Task details:
Copy, from the material below, each line where "input" shows up.

Data section:
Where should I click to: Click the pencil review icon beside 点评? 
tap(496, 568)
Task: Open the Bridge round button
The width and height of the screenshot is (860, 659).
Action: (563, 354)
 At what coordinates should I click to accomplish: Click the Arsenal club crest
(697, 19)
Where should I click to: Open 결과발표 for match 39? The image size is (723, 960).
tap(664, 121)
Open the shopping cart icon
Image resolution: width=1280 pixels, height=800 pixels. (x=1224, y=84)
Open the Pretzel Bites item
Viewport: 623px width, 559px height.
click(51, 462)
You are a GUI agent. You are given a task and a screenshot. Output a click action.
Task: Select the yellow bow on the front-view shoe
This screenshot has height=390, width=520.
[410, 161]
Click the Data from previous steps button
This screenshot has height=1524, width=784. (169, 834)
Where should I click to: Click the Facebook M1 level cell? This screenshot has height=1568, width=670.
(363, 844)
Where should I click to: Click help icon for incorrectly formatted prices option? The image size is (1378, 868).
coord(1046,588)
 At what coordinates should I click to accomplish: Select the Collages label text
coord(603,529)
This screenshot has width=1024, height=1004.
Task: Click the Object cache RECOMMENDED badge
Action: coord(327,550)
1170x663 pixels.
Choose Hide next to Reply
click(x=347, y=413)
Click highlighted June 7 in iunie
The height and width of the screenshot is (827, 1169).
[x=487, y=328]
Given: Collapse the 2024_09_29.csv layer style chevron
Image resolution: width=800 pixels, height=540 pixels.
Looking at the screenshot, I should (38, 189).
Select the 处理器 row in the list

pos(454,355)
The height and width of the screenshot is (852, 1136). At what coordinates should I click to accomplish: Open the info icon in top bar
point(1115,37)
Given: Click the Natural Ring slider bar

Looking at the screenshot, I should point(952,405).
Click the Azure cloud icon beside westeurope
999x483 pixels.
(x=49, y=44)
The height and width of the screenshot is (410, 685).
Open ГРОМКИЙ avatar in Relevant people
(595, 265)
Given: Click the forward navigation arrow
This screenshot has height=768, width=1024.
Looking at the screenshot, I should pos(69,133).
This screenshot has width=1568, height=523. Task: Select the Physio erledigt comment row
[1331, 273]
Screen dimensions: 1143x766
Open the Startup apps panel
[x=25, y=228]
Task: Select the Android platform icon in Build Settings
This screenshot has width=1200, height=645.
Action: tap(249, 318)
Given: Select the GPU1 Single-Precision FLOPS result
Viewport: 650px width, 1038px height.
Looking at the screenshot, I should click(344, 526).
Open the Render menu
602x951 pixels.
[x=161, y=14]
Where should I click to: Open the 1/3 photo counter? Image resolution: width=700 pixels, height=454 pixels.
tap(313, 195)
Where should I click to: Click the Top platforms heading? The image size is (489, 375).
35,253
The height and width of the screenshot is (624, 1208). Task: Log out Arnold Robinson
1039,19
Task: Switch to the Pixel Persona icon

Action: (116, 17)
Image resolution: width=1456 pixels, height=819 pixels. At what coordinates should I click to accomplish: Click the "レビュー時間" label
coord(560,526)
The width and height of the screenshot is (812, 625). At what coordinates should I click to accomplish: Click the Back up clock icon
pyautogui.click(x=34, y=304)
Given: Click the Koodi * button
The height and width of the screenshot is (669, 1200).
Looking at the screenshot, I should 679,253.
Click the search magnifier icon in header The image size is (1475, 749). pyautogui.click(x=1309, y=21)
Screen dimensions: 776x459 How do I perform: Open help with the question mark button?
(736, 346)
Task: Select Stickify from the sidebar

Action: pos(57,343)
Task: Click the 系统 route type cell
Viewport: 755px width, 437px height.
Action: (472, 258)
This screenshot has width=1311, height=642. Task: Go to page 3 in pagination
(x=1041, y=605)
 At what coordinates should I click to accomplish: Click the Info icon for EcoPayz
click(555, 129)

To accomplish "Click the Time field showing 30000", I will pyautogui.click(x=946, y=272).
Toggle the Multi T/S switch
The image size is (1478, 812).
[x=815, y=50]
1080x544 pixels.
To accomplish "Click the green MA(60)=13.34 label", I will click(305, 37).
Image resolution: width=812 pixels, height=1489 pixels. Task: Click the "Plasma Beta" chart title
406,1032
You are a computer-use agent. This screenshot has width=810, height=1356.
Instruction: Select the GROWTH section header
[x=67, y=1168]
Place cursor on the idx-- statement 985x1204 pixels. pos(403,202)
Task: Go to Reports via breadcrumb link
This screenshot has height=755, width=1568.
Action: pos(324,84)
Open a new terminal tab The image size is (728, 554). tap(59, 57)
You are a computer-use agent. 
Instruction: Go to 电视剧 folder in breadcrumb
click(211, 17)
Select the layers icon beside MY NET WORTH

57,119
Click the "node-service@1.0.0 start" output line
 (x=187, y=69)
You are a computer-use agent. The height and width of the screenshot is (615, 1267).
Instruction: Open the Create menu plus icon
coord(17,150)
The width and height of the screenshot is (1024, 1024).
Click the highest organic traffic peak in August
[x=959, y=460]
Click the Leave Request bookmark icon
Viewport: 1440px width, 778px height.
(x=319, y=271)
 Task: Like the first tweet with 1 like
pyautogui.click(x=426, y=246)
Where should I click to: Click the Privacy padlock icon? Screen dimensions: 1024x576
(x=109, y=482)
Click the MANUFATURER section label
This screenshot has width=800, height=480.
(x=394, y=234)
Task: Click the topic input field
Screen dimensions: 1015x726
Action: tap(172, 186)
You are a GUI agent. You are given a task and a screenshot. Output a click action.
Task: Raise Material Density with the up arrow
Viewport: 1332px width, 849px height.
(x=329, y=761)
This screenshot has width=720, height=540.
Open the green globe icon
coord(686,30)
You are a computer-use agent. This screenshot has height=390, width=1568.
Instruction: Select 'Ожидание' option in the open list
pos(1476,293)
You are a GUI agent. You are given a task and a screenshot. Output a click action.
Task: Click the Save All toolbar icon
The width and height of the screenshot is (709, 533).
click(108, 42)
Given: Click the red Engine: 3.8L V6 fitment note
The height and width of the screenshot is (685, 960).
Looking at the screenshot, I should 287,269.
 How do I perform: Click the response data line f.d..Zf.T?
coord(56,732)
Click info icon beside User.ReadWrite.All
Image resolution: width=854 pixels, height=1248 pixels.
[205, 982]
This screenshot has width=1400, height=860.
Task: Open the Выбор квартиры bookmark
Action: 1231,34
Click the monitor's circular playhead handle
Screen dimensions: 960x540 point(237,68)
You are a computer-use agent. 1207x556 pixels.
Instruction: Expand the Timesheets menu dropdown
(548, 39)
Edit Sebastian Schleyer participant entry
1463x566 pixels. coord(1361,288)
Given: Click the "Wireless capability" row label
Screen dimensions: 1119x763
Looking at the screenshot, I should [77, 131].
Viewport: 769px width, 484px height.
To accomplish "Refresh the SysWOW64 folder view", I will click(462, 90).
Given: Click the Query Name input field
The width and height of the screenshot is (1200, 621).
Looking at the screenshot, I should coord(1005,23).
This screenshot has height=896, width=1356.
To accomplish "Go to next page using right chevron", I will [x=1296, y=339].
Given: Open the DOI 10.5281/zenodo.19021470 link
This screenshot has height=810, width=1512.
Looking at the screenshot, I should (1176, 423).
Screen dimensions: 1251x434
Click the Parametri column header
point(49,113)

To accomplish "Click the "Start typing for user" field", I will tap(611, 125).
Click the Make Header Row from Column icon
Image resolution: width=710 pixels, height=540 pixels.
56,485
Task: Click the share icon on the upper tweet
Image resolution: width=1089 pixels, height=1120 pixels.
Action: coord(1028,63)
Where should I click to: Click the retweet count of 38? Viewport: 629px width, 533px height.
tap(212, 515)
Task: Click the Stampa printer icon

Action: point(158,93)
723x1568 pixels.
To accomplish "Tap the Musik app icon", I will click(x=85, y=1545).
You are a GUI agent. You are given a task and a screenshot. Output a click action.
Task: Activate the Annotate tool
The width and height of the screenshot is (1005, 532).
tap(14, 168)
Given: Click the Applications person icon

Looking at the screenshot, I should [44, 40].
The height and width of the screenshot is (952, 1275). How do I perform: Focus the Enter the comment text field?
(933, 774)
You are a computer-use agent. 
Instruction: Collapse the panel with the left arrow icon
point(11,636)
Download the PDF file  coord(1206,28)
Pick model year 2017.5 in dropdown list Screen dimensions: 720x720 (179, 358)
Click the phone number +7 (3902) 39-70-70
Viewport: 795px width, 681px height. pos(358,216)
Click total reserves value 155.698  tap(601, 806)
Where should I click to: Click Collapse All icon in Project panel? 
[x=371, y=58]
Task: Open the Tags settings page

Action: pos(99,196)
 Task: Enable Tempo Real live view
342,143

Answer:
Task: Click the topic input field
Given: Click the Query Name input field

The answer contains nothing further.